─── MATERIAL FOR THIS TASK ───
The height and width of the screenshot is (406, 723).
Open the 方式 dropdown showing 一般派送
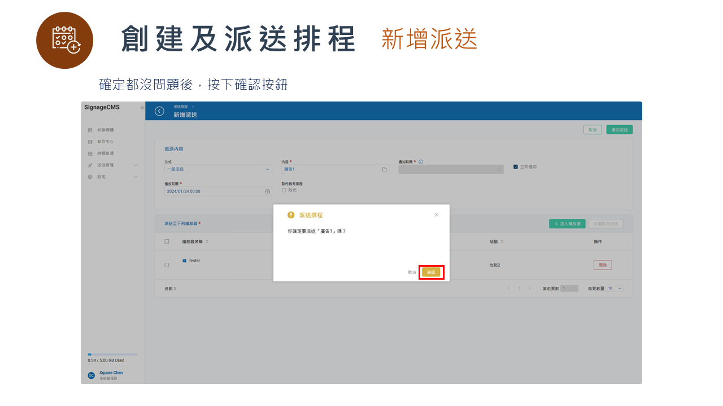[217, 169]
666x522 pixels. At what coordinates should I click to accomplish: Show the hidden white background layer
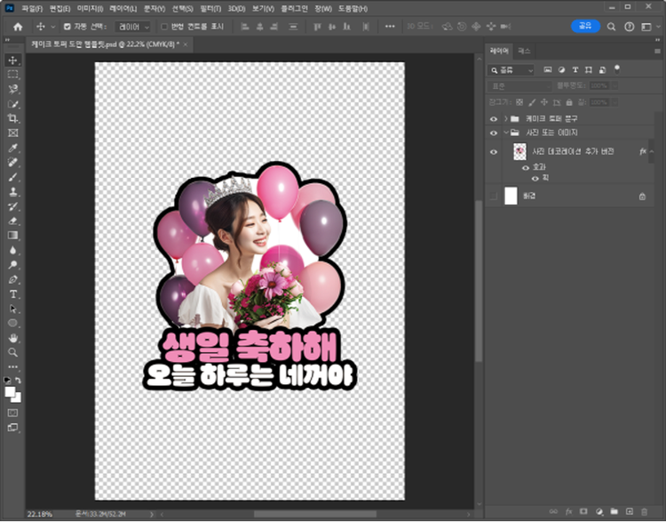click(x=494, y=196)
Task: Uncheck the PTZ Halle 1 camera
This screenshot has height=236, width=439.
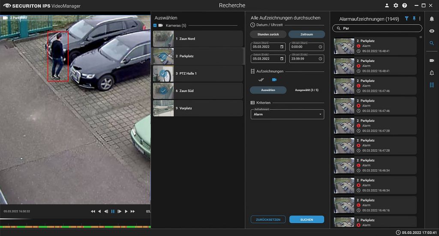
───
Take the lines from the one containing "666x522 pixels. At" through the last line of the listing and repeat them exactly. Omit the pictures.

666x522 pixels. At what coordinates should I click to accomplish: Show the hidden white background layer
click(x=494, y=196)
Task: Uncheck the PTZ Halle 1 camera
This screenshot has height=236, width=439.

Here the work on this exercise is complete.